The method comprises the following steps:

step 1, putting the spinning solution to be measured into a weighing bottle, and weighing 1-2g of the spinning solution at one end of a glass rod on a ten thousand position balance by a subtraction method until the weight is accurate to 0.0001g, and recording the weight as m.

Step 2, taking the center of the glass plate as the center of a circle, enabling one end of the glass rod, which is stained with the sample, to cling to the glass plate to rotate slowly, and uniformly smearing the sample into a thin layer;

and 3, measuring a quantitative V (ml) hydrochloric acid standard solution to rinse samples on the glass plate and the glass rod, completely collecting rinsing water in the iodine measuring flask, paying attention to the fact that the samples cannot leak out, solidifying the samples into a thin film by contacting the rinsing water, gently taking down the thin film to the iodine measuring flask by using tweezers, washing the surface of the glass plate by using the residual hydrochloric acid solution, and completely collecting the washing water in the iodine measuring flask with the rinsing water. Cover the iodine content bottle, shake and stand for 5 min.

Step 4, transferring the V1(ml) solution from the iodine measuring flask into a conical flask, adding the V2(ml) clear water, adding 1-2 drops of methyl red indicator, and titrating the solution to yellow with a sodium hydroxide standard solution, and recording the volume as V3 (ml).

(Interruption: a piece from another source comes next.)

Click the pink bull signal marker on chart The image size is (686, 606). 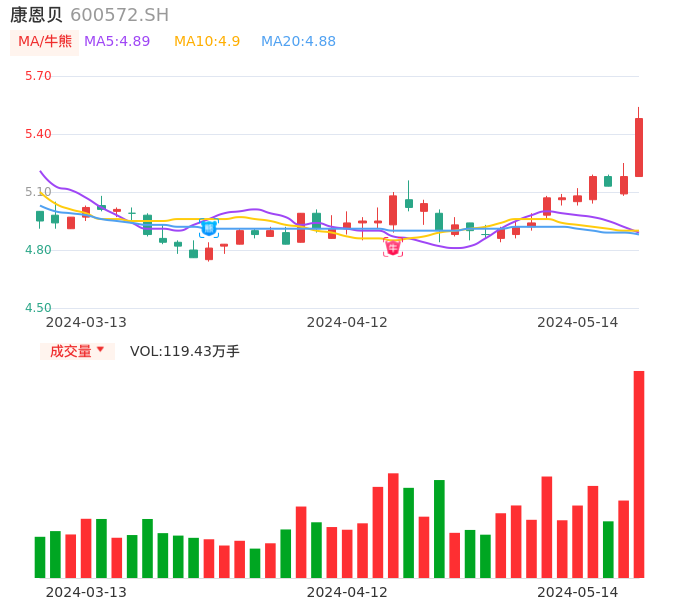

And 5, adding a neutral formaldehyde solution into the conical flask, shaking uniformly, standing for 1min, and continuously titrating with a sodium hydroxide solution to yellow, wherein the volume is recorded as V4(ml).

Step 6, repeating the step 1, and recording as m 1;

step 7, repeating the step 2;

and 8, measuring a certain amount V (ml) of clear water for rinsing the glass plate and the sample on the glass rod, completely collecting rinsing water in the iodine measuring bottle, paying attention to the fact that the rinsing water cannot leak out, solidifying the sample into a thin film by contacting the rinsing water, gently taking down the thin film into the iodine measuring bottle by using tweezers, cleaning the surface of the glass plate by using the residual clear water, and completely collecting the rinsing water into the iodine measuring bottle of the rinsing water. Cover the iodine content bottle, shake and stand for 5 min.

Step 9. transferring the V1(ml) solution from the iodometric flask into the conical flask, adding the V2(ml) hydrochloric acid solution, adding 1-2 drops of methyl red indicator, titrating with sodium hydroxide standard solution to yellow, and recording as volume V3'. Repeat step 5 for a volume of V4'.

Step 10. according to the formula

And calculating to obtain the ammoniation degree of the polyacrylonitrile spinning solution.

In the formula: v is the total volume of the rinse water, V1 is the volume removed from the rinse solution, CNaOH is the concentration, wt., of the sodium hydroxide standard solution_{Itaconic acid}% is the ratio of the total mass of itaconic acid to the total mass of monomers added during preparation of the spinning solution, C_{Total monomer}Is the ratio of the dry weight of the film obtained after the replacement of the spinning solution by water to the weight of the film before the replacement of the spinning solution, m is the mass of the spinning solution before the acid washing, m1 is the spinning solution before the water washingThe mass of the solution, V4 is the volume of sodium hydroxide consumed after formaldehyde is added, V4' is the volume of sodium hydroxide consumed after formaldehyde is added, and 0.065 is one thousandth of one half of the molar amount of itaconic acid.